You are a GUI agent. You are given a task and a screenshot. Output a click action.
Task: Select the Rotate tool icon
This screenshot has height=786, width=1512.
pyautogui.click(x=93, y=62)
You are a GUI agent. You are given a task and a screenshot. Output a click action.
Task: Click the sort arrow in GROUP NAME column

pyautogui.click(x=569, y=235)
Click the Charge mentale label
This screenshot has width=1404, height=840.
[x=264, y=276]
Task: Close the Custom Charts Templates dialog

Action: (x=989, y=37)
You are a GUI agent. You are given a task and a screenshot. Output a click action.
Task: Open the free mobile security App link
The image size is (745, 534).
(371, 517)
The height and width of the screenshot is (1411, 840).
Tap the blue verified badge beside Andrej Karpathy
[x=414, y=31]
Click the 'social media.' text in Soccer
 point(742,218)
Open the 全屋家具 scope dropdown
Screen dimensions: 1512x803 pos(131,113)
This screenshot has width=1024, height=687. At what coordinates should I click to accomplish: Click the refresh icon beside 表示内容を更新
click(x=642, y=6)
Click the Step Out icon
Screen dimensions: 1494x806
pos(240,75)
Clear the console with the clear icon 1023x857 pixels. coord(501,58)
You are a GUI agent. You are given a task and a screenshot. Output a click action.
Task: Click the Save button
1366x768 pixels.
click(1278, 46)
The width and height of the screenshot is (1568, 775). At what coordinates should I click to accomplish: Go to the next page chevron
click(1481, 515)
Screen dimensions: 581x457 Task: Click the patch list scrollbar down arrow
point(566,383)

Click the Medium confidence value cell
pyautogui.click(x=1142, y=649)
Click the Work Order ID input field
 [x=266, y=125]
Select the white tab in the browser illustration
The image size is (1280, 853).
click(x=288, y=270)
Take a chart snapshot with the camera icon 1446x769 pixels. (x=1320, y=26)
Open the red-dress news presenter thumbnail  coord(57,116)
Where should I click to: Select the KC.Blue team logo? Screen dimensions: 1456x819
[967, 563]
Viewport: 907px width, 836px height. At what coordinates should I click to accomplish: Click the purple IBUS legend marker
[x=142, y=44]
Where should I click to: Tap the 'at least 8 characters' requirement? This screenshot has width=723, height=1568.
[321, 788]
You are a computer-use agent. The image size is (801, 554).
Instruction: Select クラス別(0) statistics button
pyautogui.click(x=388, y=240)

☆ ☆ ☆ ☆ ☆ ☆ ☆

**PROBLEM TO SOLVE**
Set down the complete listing once more, exactly as it appears.

**YOUR RESPONSE**
You are a GUI agent. You are given a task and a screenshot. Output a click action.
Task: Select the Rotate tool icon
This screenshot has height=786, width=1512.
pyautogui.click(x=93, y=62)
You are a GUI agent. You are given a task and a screenshot. Output a click action.
Task: Click the sort arrow in GROUP NAME column

pyautogui.click(x=569, y=235)
Click the Charge mentale label
This screenshot has width=1404, height=840.
[x=264, y=276]
Task: Close the Custom Charts Templates dialog

Action: (x=989, y=37)
You are a GUI agent. You are given a task and a screenshot. Output a click action.
Task: Open the free mobile security App link
The image size is (745, 534).
(371, 517)
The height and width of the screenshot is (1411, 840).
Tap the blue verified badge beside Andrej Karpathy
[x=414, y=31]
Click the 'social media.' text in Soccer
 point(742,218)
Open the 全屋家具 scope dropdown
Screen dimensions: 1512x803 pos(131,113)
This screenshot has width=1024, height=687. At what coordinates should I click to accomplish: Click the refresh icon beside 表示内容を更新
click(x=642, y=6)
Click the Step Out icon
Screen dimensions: 1494x806
pos(240,75)
Clear the console with the clear icon 1023x857 pixels. coord(501,58)
You are a GUI agent. You are given a task and a screenshot. Output a click action.
Task: Click the Save button
1366x768 pixels.
click(1278, 46)
The width and height of the screenshot is (1568, 775). At what coordinates should I click to accomplish: Go to the next page chevron
click(1481, 515)
Screen dimensions: 581x457 Task: Click the patch list scrollbar down arrow
point(566,383)

Click the Medium confidence value cell
pyautogui.click(x=1142, y=649)
Click the Work Order ID input field
 [x=266, y=125]
Select the white tab in the browser illustration
The image size is (1280, 853).
click(x=288, y=270)
Take a chart snapshot with the camera icon 1446x769 pixels. (x=1320, y=26)
Open the red-dress news presenter thumbnail  coord(57,116)
Where should I click to: Select the KC.Blue team logo? Screen dimensions: 1456x819
[967, 563]
Viewport: 907px width, 836px height. At what coordinates should I click to accomplish: Click the purple IBUS legend marker
[x=142, y=44]
Where should I click to: Tap the 'at least 8 characters' requirement? This screenshot has width=723, height=1568.
[321, 788]
You are a computer-use agent. The image size is (801, 554).
Instruction: Select クラス別(0) statistics button
pyautogui.click(x=388, y=240)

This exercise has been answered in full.